What you should do:
Please update everything from "Biografía San Francisco de Sales (73, 160)" down to "Papa León XIV - Intenciones (64, 1373)" in the records by replacing "Papa" with "Pope", leaving all else the same.

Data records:
---

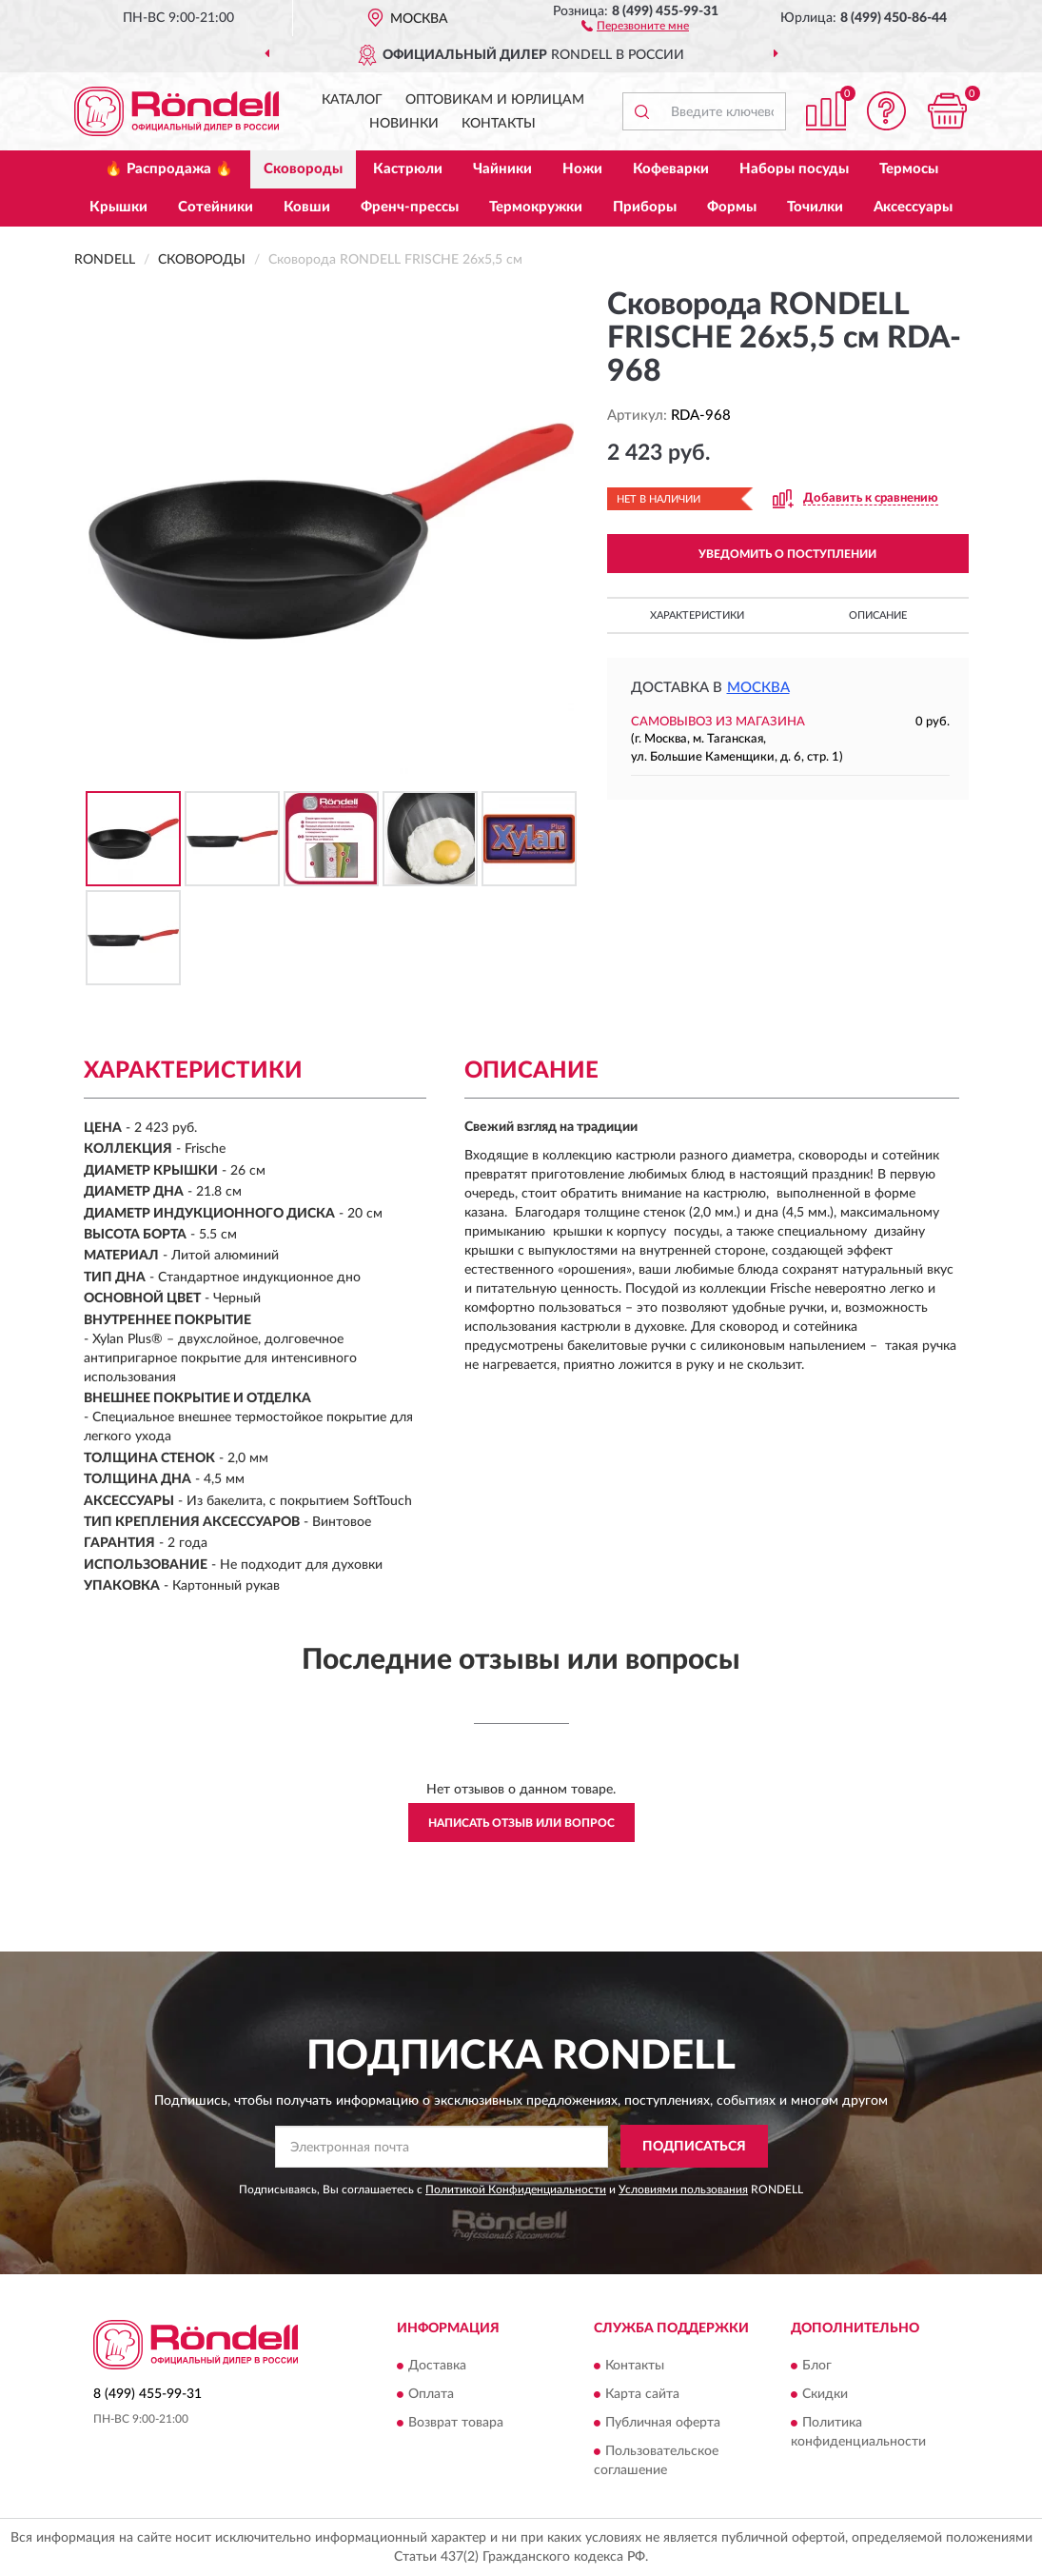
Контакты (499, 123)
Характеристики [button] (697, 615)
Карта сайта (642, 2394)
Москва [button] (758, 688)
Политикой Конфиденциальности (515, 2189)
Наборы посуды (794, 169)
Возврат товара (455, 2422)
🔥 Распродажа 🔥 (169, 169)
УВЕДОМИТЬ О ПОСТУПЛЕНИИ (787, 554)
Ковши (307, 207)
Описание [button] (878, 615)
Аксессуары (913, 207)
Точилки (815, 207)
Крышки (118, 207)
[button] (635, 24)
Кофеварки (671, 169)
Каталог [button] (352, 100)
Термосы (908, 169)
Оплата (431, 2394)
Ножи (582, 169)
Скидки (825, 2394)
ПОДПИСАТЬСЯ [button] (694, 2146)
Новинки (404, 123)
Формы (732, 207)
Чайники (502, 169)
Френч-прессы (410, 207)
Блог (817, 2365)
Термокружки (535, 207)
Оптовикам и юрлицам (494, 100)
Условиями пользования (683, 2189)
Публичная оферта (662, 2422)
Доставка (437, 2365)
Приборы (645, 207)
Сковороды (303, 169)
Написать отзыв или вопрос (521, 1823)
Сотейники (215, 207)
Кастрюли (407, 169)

---

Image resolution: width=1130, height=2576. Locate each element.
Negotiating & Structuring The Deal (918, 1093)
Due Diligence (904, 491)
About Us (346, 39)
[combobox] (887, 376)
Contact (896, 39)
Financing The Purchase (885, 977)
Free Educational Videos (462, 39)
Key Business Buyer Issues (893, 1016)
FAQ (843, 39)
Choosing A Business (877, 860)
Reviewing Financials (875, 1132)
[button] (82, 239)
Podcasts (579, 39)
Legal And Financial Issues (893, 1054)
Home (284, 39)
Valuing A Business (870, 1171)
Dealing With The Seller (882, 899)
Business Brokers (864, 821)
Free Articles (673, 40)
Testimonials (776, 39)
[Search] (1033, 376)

---

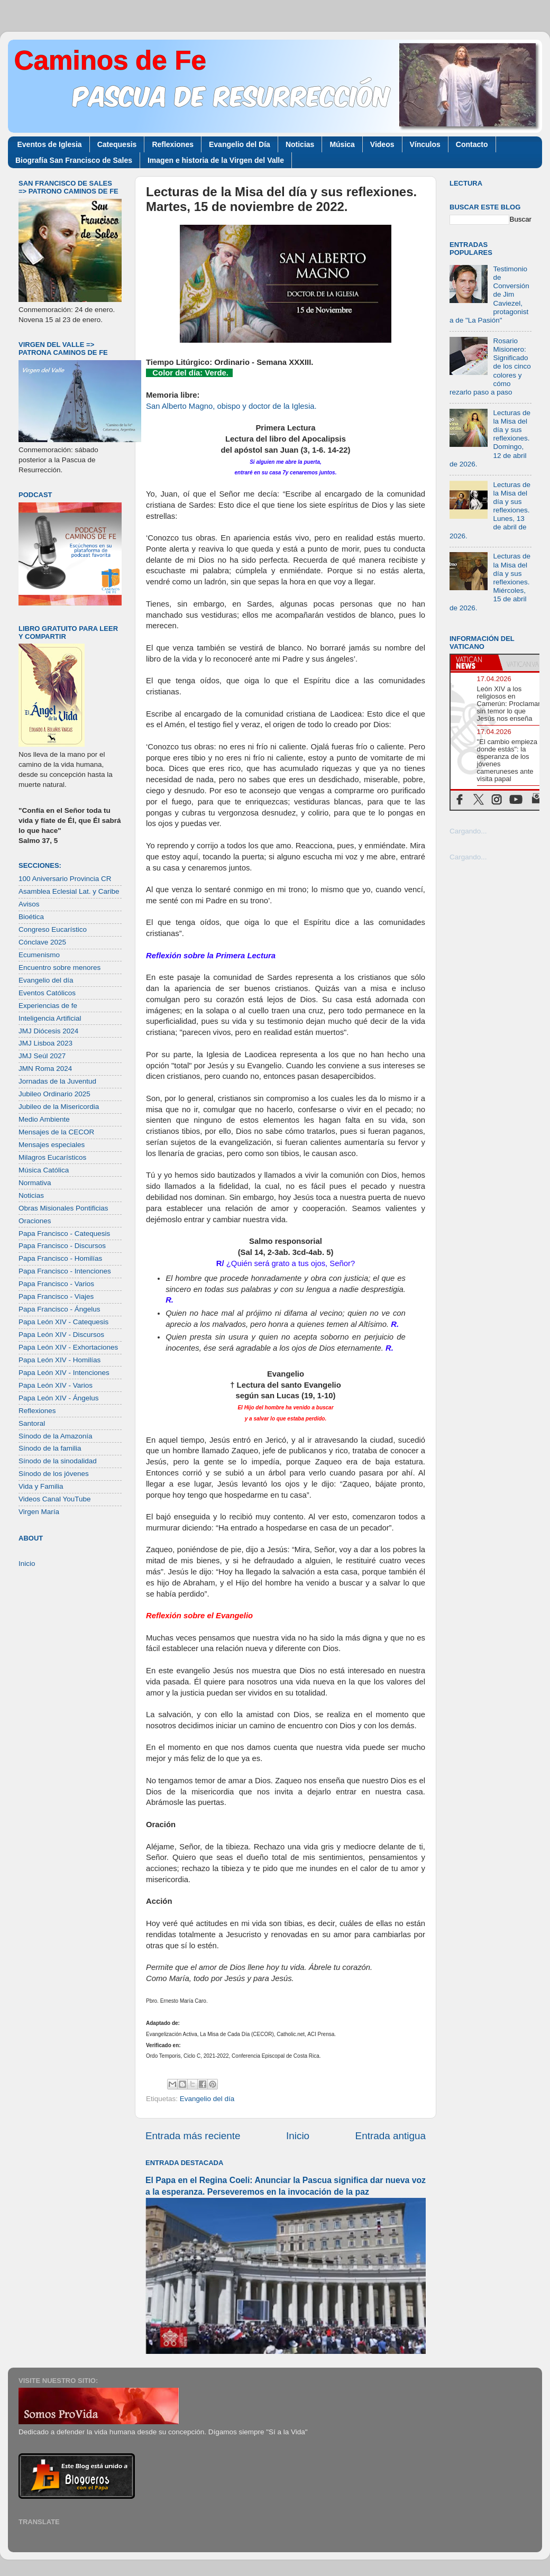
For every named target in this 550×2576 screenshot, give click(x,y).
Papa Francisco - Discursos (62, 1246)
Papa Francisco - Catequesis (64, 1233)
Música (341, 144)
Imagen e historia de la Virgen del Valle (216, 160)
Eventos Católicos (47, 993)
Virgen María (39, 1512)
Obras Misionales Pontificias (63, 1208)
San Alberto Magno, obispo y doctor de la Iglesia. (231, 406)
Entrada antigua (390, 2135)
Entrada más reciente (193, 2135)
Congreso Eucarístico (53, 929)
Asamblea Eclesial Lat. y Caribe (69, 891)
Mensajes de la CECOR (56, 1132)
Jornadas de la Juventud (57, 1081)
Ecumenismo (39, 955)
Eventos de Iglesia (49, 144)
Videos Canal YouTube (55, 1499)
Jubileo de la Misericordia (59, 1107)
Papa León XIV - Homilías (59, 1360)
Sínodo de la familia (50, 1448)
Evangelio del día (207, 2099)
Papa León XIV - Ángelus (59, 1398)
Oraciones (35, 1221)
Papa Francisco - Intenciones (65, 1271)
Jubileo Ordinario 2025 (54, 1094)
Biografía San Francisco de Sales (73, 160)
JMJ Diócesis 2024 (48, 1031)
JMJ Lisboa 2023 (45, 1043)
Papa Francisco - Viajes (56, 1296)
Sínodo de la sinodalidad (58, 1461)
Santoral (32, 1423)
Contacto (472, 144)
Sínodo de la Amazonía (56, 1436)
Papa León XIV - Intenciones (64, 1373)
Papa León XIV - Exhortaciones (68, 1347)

---

Exercise output:
Biografía San Francisco de Sales (73, 160)
JMJ Diócesis 2024 (48, 1031)
JMJ Lisboa 2023 (45, 1043)
Pope Francisco - Viajes (56, 1296)
Sínodo de la sinodalidad (58, 1461)
Santoral (32, 1423)
Contacto (472, 144)
Sínodo de la Amazonía (56, 1436)
Pope León XIV - Intenciones (64, 1373)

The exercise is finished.